Пока Дутцев, на немецкий лад жестикулируя, толкал такую или похожую речугу (в этом Павел поднаторел благодаря регулярным диалогам с Рябчиковым и газетному промыслу), Кислицын, как правило, отмалчивался. Комментарии его оставались в пределах одной-двух реплик.
– Говоришь, наноуровни? Жизнь пошла интересная. Даже сим-карты разваливаются на мелкие части, – жаловался Ким, то и дело выдавливая чип из соответствующей ячейки мобильного телефона да поглядывая на собственные пуговицы, одна из которых обязательно болталась на честном слове. Затем в разговор возвращался Игорь, сетуя на безденежье: совершенно нет учеников, старые разбежались, а новые не нашлись.
– Лично мне не нужны инструкции по радикализации, – уточнял он, – у меня и так стресс, потому что я всегда живу как на конкурсе.
Одним из самых идиотских эпизодов своей немецкой жизни Панталыкин считал незнакомство с художницей Сарой Хаффнер, дочерью известного мятежного публициста. Точнее говоря – знакомство, погибшее в зародыше. Играл – таперил Игорь в одном из баров Вильмерсдорфа. Хаффнер, тусившая в шарлоттенградских кварталах, зашла в бар в тот самый вечер, когда там Панталыкин сидел за клавишами. Сказала ему что-то лестное, упомянув про русские интонации в песнях Леонарда Коэна, Тома Вэйтса и Паоло Конте, и даже оставила свою визитку. Однако Игорь не придал этой встрече никакого значения, потому что принял. Принял на грудь, а неожиданный визит известной посетительницы – за очередные подлые происки многочисленных городских сумасшедших.
Не одному Кислицыну было ясно, что Игорь слишком много пьет.
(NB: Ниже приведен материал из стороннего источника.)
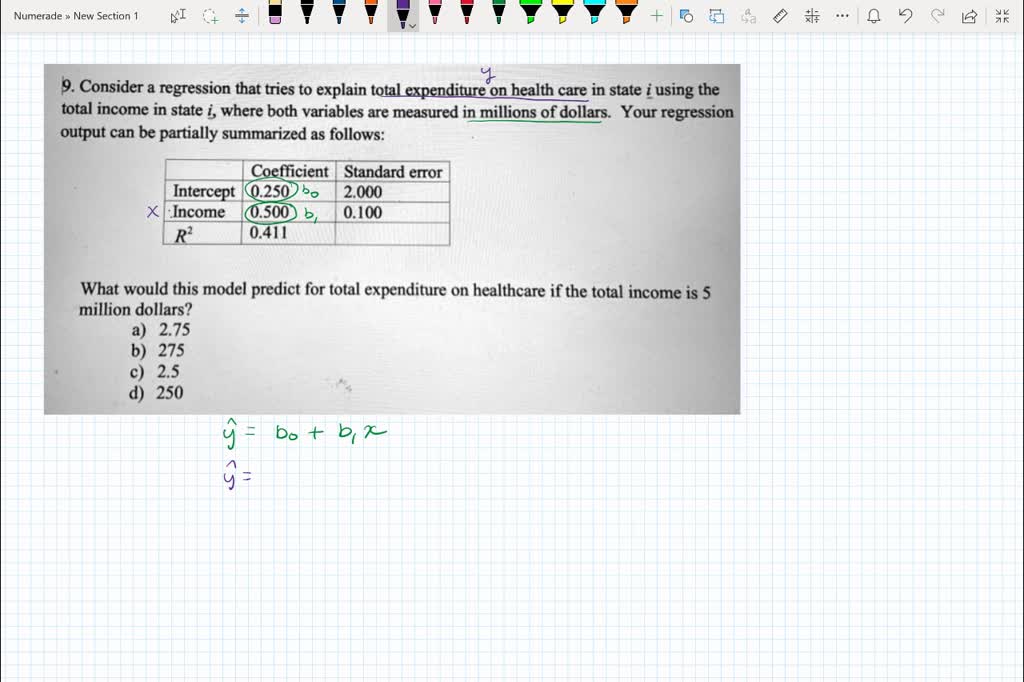Open the purple pen options chevron
Screen dimensions: 1024x682
click(x=411, y=23)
И потихоньку спивается. Трезвому образу жизни мешали невостребованность, амбиции, перфекционизм и полная непруха на личном фронте. Прозябать на вторых и третьих ролях Панталыкина не устраивало, выйти на первые не получалось.
– Вон однокашнички мои добились на родине гораздо большего, чем я во лесах гевельских. И никому я ровным счетом не нужен. Даже собственной женушке, – еще до развода рыдал пьяными слезами Игорь.
– Да успокойся ты уже! Раз ты здесь, а жена твоя в России. И вообще радуйся. Она больше денег не требует? Не требует! Перевезти себя не просит? Не просит. Ученики у тебя есть? Есть. Это же звучит гордо? – убеждали его.
– Как есть? Говорю – вышли все!
– Но ведь те, что были, теперь твоими могут считаться воспитанниками! Они же у тебя музами напитались?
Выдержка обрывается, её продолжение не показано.